Tesadüf eseri yolların kesişmesi, anlık bir bakış, kalp ritminin değişmesi, zamanın artık eskisi gibi akmaması… İkinci bir nefes…
Aşka dair ne güzel kelimeler değil mi? Yaşam yolculuğunda aşkı tadan herkesin, yaşadığı durumların bir özeti gibi aslında. Her şey ilk başlarda oldukça güzeldir. Bitmeyen sevgi sözleri, şiirler, hülyalı bakışmalar, uzun telefon konuşmaları, geleceğe dair planlar… Her ilişki başlarken bir peri masalından farksızdır. Devamında ilişkinin masal olarak devam etmesi veya bir kabusa dönüşmesi ise tamamen sizin elinizde! Dikkat edeceğiniz bir kaç husus ile hem kendinize hem de sevdiğiniz kişiye sonsuz mutluluğu yaşatabilirsiniz.
Araştırmalar genellikle, uzun soluklu bir ilişki için kişilerin kendi özel zamanları olması gerektiğine oldukça vurgu yapar. Sevgiliniz var veya evlendiniz diye siyam ikizi gibi gezmeniz sizin için pekte hayra alamet olmaz. Şu gerçeği aklınızda asla çıkarmayın : ”Aşırı ilgi ilişkiye zarar verir!” Her şeyi belirli ölçüde yaşamanız gerekiyor. Burada anahtar kelime ”denge”.
Sizin ve sevdiğiniz kişinin hobilerini gerçekleştirecek zamanı olmalı. Arkadaş buluşmaları, sinema, tatil gibi birlikte zaman geçirebileceğiniz bir sürü aktivite zaten olacak. Bu yüzden, ilişkiden önce sahip olduğunuz bazı alışkanlıklarınızı terk etmeyin. ”Birlikteyken bile yalnızlığı paylaşma” felsefesini rafa kaldırın.
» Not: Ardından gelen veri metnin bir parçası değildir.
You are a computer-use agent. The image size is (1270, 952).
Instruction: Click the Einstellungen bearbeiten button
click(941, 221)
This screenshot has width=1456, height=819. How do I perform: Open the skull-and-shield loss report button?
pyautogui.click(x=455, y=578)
Bir diğer husus da ilişkide fazla korumacı ve anaç olmamaya özen göstermek. Deli gibi aşık olsanız bile çok üstüne düşmek, sevgi göstergesi değil bunaltıcı bir durum ortaya çıkartabilir. Sevdiğiniz insanın annesi veya babası gibi onu sürekli kontrol altında tutmaya çalışmayın. İlişkiyi emekleme döneminden yürüme dönemine geçirirken korkularınızı içinize gömün. Elbette bu yolda yürürken sendeleyeceğiniz veya düşeceğiniz zamanlar olacak.
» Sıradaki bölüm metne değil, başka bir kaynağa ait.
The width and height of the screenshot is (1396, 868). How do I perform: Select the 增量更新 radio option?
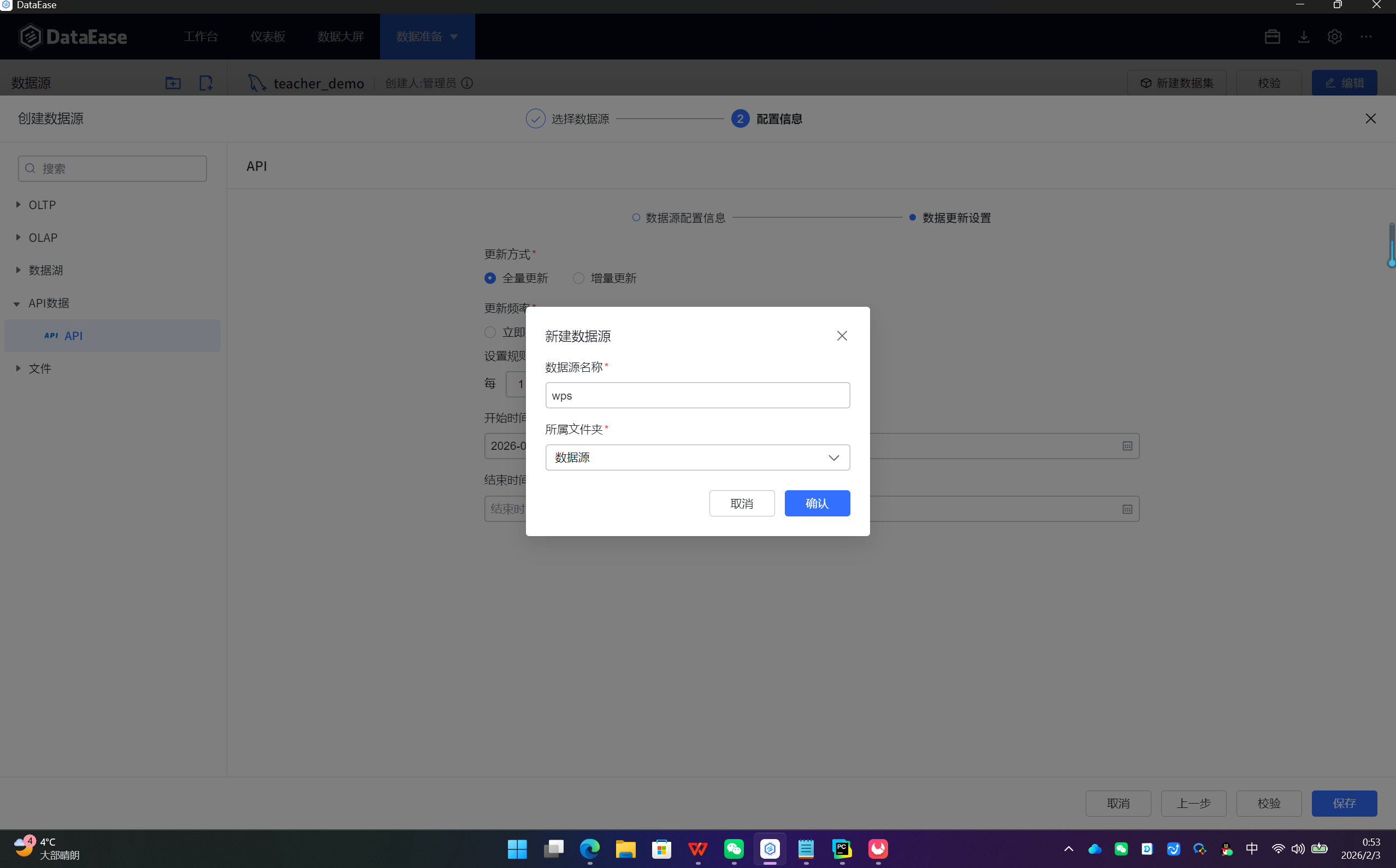578,278
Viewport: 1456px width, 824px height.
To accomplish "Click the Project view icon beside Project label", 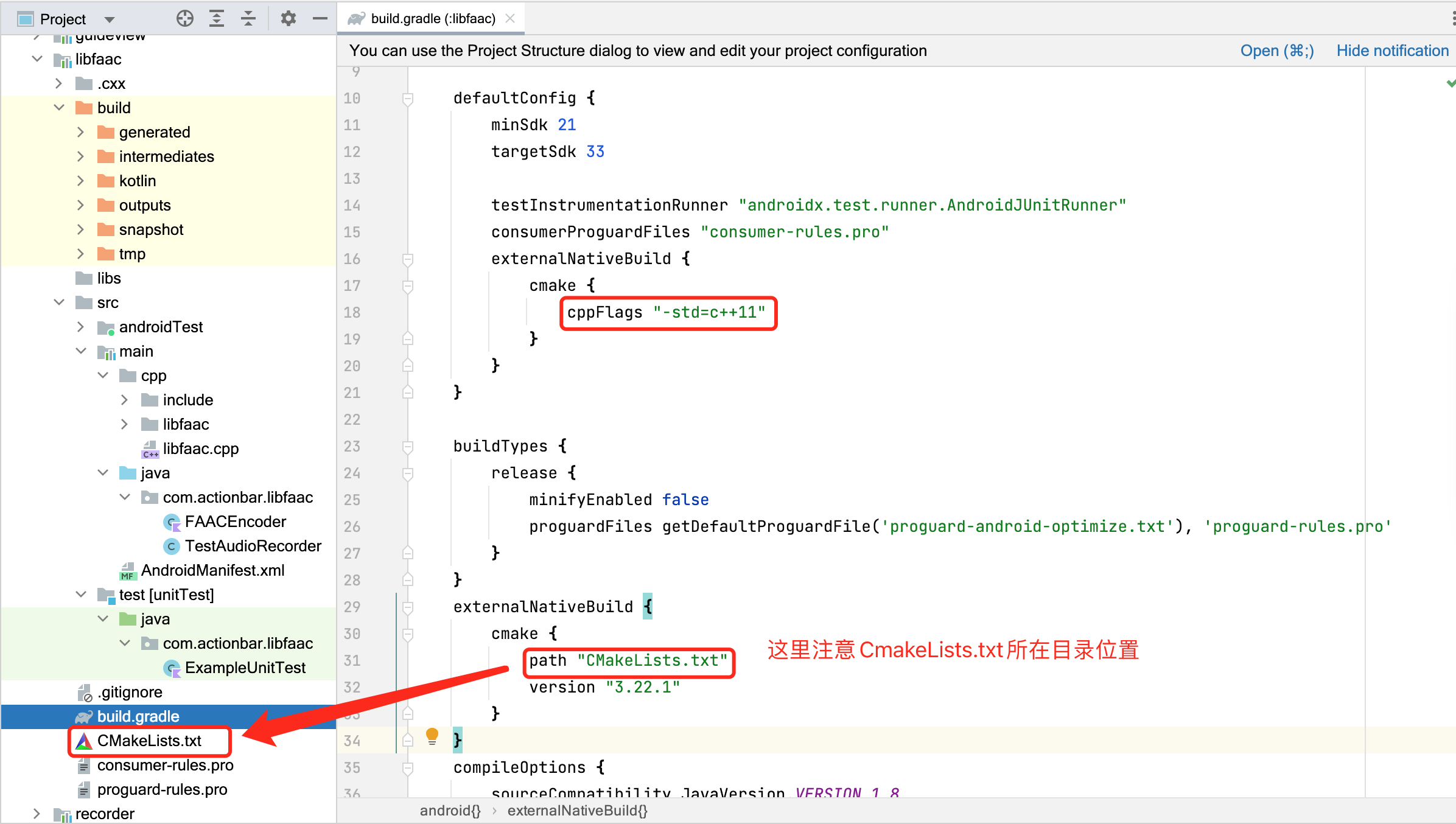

Şikayetlerde bulunmak, sürekli bir şeyler talep etmek sizi itici gösterir. Memnuniyetsiz tavırlar, tartışmalarda iğneleyici sözler vs. hepsi kaçınmanız gereken davranışlar arasında yer alıyor. Üstüne bir de ”nasılsa beni seviyor” düşüncesinde olup kendinizi iyice salarsanız ufaktan yalnızlığa göz kırpmış olursunuz. İlişkide belirli başlı eşikler vardır. Eğer sevdiğiniz kişi ile buluşurken özensiz giyinip, bakımsız halde olursanız hanenize eksi puanlar toplarsınız. Çekiciliğinizi her daim koruyun. Kendinize özen göstermeniz ona da vermiş olduğunuz değeri gösterir.
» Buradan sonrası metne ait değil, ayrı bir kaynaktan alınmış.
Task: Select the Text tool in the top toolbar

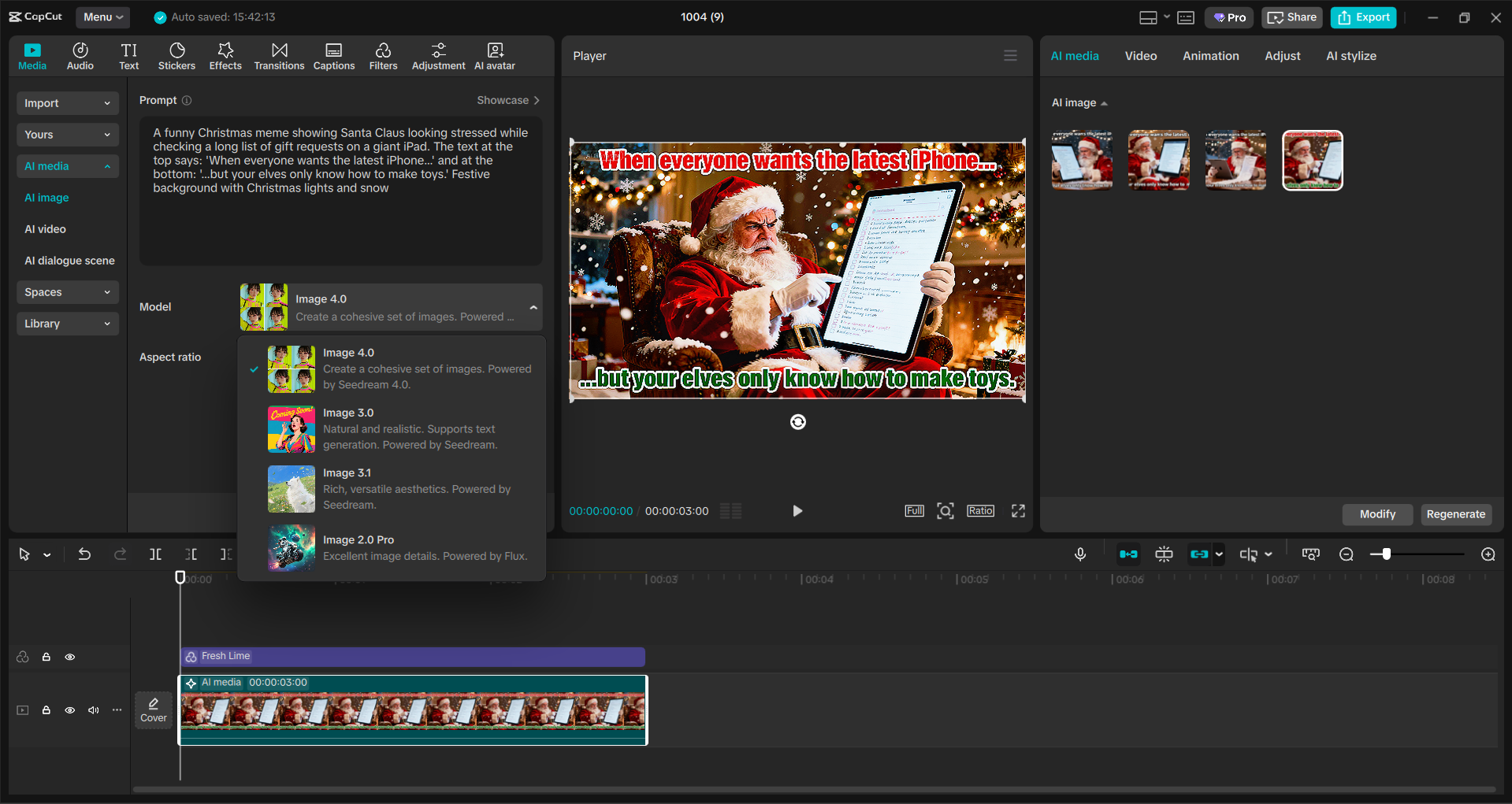Action: [x=128, y=55]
Mutlaka onun da atak olmasını bekleyin. Sürekli arayan, mesaj atan, programlar yapan taraf siz olmayın. Tabi bu bekleyiş sırasında da kendinizce yargılara varıp kararlar almayın. Düşüncelerinizi sürekli paylaşın. Yanlış veya doğruları ortak görüşlerle bulmaya çalışın. Fikirlerinizi empoze etmek yerine kelimeleri seçerek dile getirip saygı sınırlarında tartışmalarınızı noktalayın.
Örneğin, evlilik ile ilgili anlaşmazlığa düştünüz. Siz çok istiyorsunuz ama sevdiğiniz kişi henüz erken olduğunu düşünüyor. Ona baskı uygulamak yerine bu fikre alışması için zaman verin. Geç evlenmenin sanıldığının aksine negatif etkileri yok.
İlişkilerde düşülen bir diğer hata ise karşılaştırmalarda bulunmak. Çevrenizdeki çiftler, dışarıdan bakıldığında sizin ilişkinize göre daha uyumlu duruyor olabilirler. Ama bu durum sizi yanıltmasın. Her şey göründüğü gibi olmayabilir. Alacağınız kararları baş başa konuşmanız her zaman önemli.
Dışarıdan alınacak bir görüş sizi çıkmaza sokabilir. Çünkü kimse sizin ne hissettiğinizi ve düşüncelerinizi bilemez. En kötü durumlarda bile pozitif olmaya çalışın. Mizah duygunuzu sakın kaybetmeyin. Kimse somurtup, sürekli şikayet eden birisine uzun süre dayanamaz.
Unutmamanız gereken en önemli şey ise ilişkinin sizi değiştirebileceği! Sizi daha fazla kırılgan veya alıngan biri yapabilir. Affedici olmayı öğrenmeniz gerekiyor. Ben buyum, asla değişmem şeklinde bir tavır takınmanız ilişkinizin sağlığı açısından hiç de iyi olmaz. Öncelikle kendinize olan güveniniz tam olmalı. İlişkide bir birey olduğunuzu asla unutmayın.
Çoğu çiftin düştüğü bir hata da budur! Çift olmak demek aynı zevklere sahip olmak veya aynı şeylerden hoşlanmak demek değildir. Aksine farklı görüş ve karakterin oluşturduğu o tatlı çekişme ilişkinizi her daim diri tutacaktır.
Son olarak ilişkiyi bir ihtiyaç olarak görmeyin. Başarılı kariyere, geniş arkadaş çevresine, ortalama üstünde hayat standartları… Hepsi belirli ihtiyaçlara karşılık olan şeyler. Ama aşk öyle değildir! Tek başına vardır. Varlığını paylaşmaz ve size sormadan hayatınızın merkezine konuşlanır.